:: Supplied passage

Hello,
After upgrade to HttpClient version 4.5.8+ we encountered that requests
with Cyrillic characters are broken. Below is the simple test to expose the
issue with HttpClient version 4.5.8:
===================================
public void cyrillicSymbolsExtraTest() throws Exception {
String urlStr = "http://google.com/кириллица-2019/?q=кириллица-2019";
URL url = new URL(urlStr);
HttpUriRequest req = new HttpGet(url.toString());
// Prints "
http://google.com/%D0%BA%D0%B8%D1%80%D0%B8%D0%BB%D0%BB%D0%B8%D1%86%D0%B0-2019/?q=%D0%BA%D0%B8%D1%80%D0%B8%D0%BB%D0%BB%D0%B8%D1%86%D0%B0-2019
"
System.out.println(req.getRequestLine().getUri());
HttpClientContext context = HttpClientContext.create();
HttpClient client = HttpClients.custom().build();
HttpResponse resp = client.execute(req, context);
Assert.assertEquals(req.getRequestLine().getUri(), "http://google.com" +
context.getRequest().getRequestLine().getUri());
// Expected :
http://google.com/%D0%BA%D0%B8%D1%80%D0%B8%D0%BB%D0%BB%D0%B8%D1%86%D0%B0-2019/?q=%D0%BA%D0%B8%D1%80%D0%B8%D0%BB%D0%BB%D0%B8%D1%86%D0%B0-2019
// Actual :
http://google.com/:8@8;;8F0-2019/?q=%D0%BA%D0%B8%D1%80%D0%B8%D0%BB%D0%BB%D0%B8%D1%86%D0%B0-2019
}
===================================
With HttpClient 4.5.7 the test is passed correctly.

::::
:: Excerpted records

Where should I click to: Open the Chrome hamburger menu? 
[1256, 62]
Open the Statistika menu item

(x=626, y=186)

::::
:: Excerpted records

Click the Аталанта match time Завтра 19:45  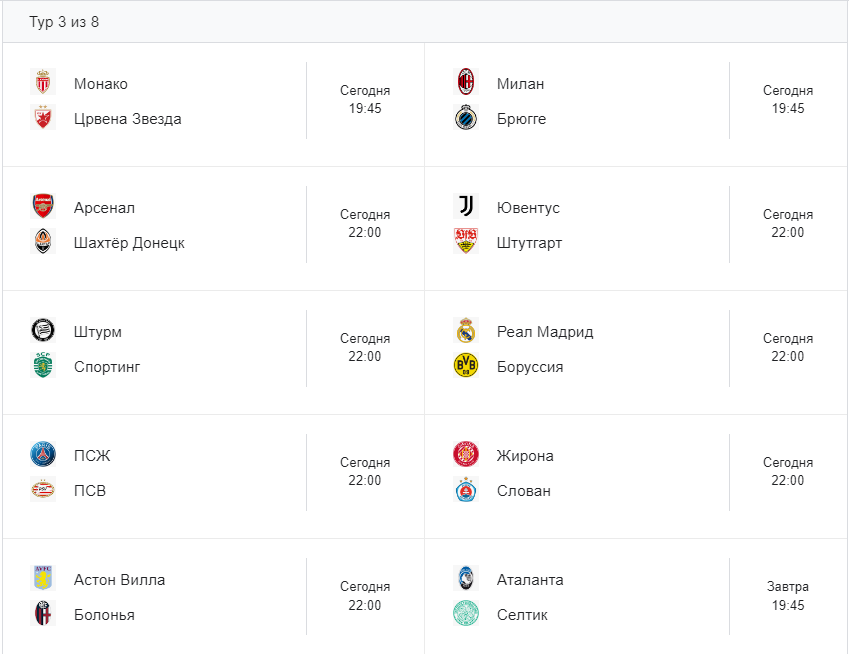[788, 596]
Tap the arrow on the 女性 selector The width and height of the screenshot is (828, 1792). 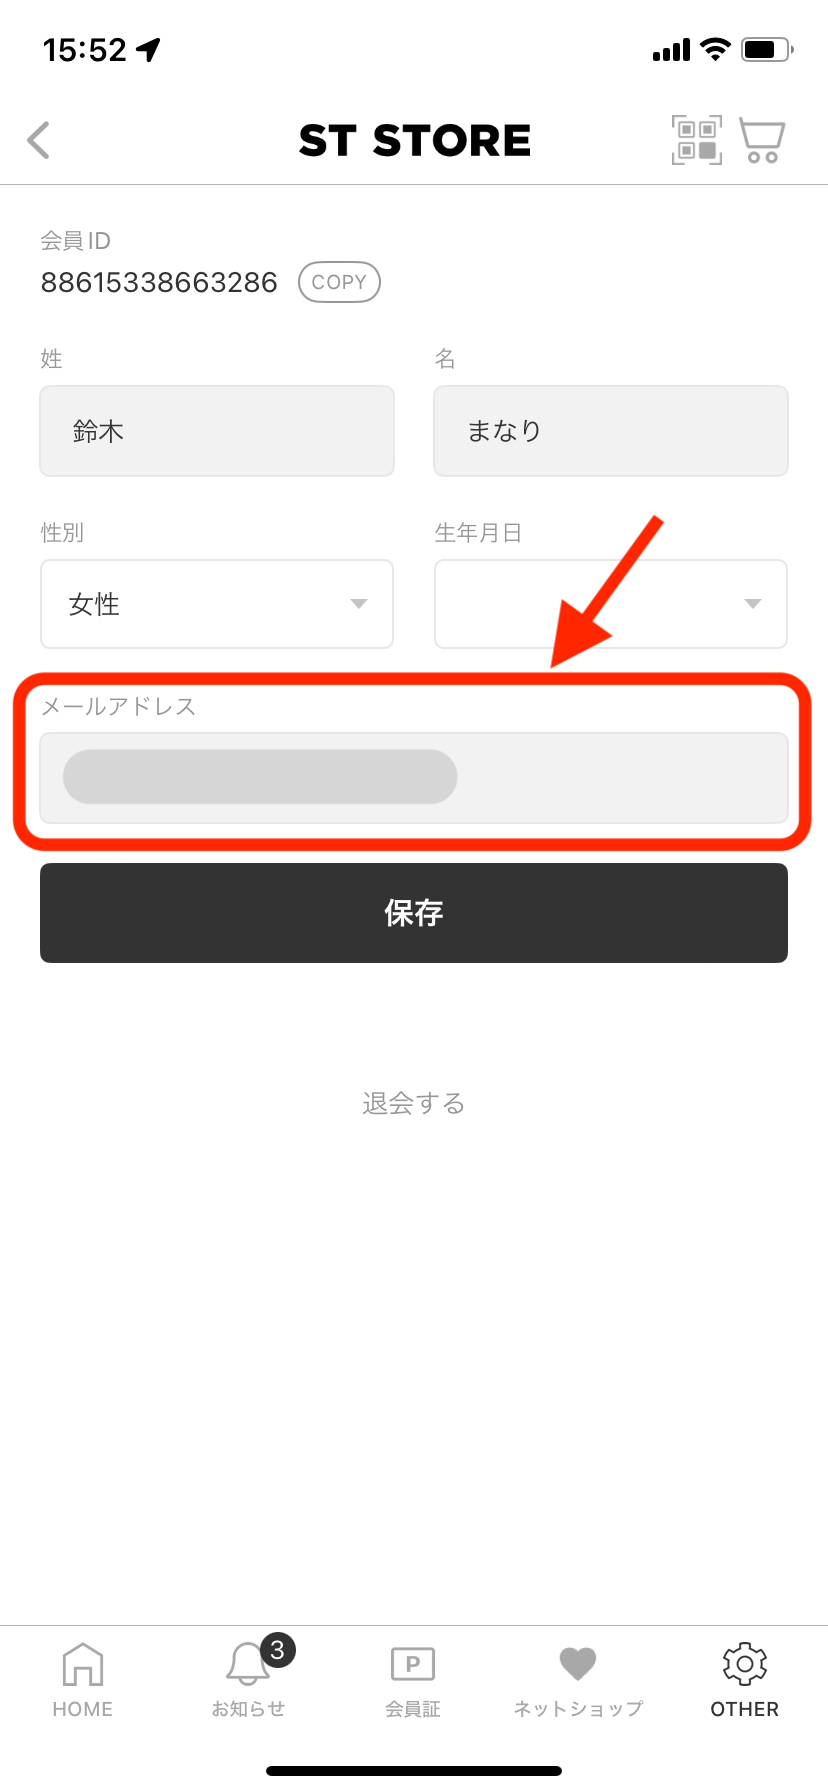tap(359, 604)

::::
:: Excerpted records

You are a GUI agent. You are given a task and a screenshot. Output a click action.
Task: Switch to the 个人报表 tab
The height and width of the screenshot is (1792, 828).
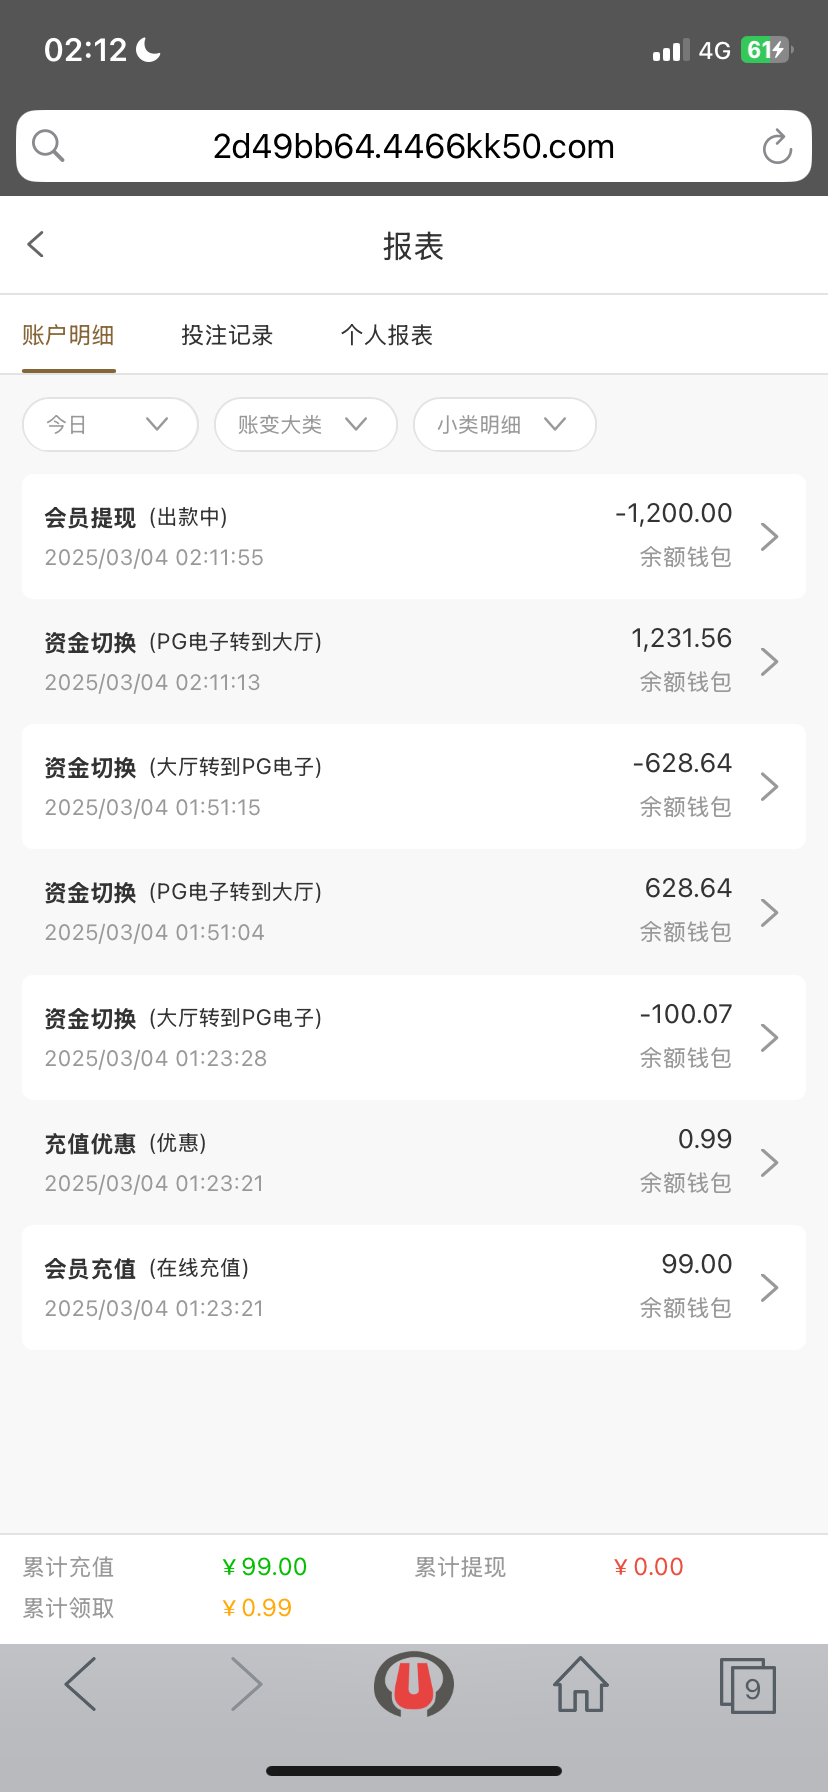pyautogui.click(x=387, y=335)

::::

- Objective 1: In the HttpClient bug report, reproduce the passage verbatim: begin at the words "System.out.println(req.getRequestLine().getUri());" and stop after the words "is passed correctly.".
- Objective 2: According to the HttpClient bug report, with which HttpClient version does the test pass correctly?
- Objective 3: Write the next part of the HttpClient bug report, picking up after its final sentence.

- Written answer 1:
System.out.println(req.getRequestLine().getUri());
HttpClientContext context = HttpClientContext.create();
HttpClient client = HttpClients.custom().build();
HttpResponse resp = client.execute(req, context);
Assert.assertEquals(req.getRequestLine().getUri(), "http://google.com" +
context.getRequest().getRequestLine().getUri());
// Expected :
http://google.com/%D0%BA%D0%B8%D1%80%D0%B8%D0%BB%D0%BB%D0%B8%D1%86%D0%B0-2019/?q=%D0%BA%D0%B8%D1%80%D0%B8%D0%BB%D0%BB%D0%B8%D1%86%D0%B0-2019
// Actual :
http://google.com/:8@8;;8F0-2019/?q=%D0%BA%D0%B8%D1%80%D0%B8%D0%BB%D0%BB%D0%B8%D1%86%D0%B0-2019
}
===================================
With HttpClient 4.5.7 the test is passed correctly.

- Written answer 2: HttpClient 4.5.7

- Written answer 3:
Yes, I know that non-ASCII codes aren't allowed in URLs. But I worry about
the next things in the listed above behavior:
1. req.getRequestLine().getUri() returns the correctly URL-Encoded URI, but
the request is sent to an address with an incorrect path -- "
http://google.com/:8@8;;8F0-2019/".
2. If the URL is incorrect it seems very weird to me to send the request to
a broken URL instead of returning an error.
3. There is an inconsistency between the encoding of the URL path part and
the URL query part -- the path part becomes broken while the query part is
correctly URL-encoded.
Summarizing above it looks to me like a bug.
Thank you,
Denis Malyshkin.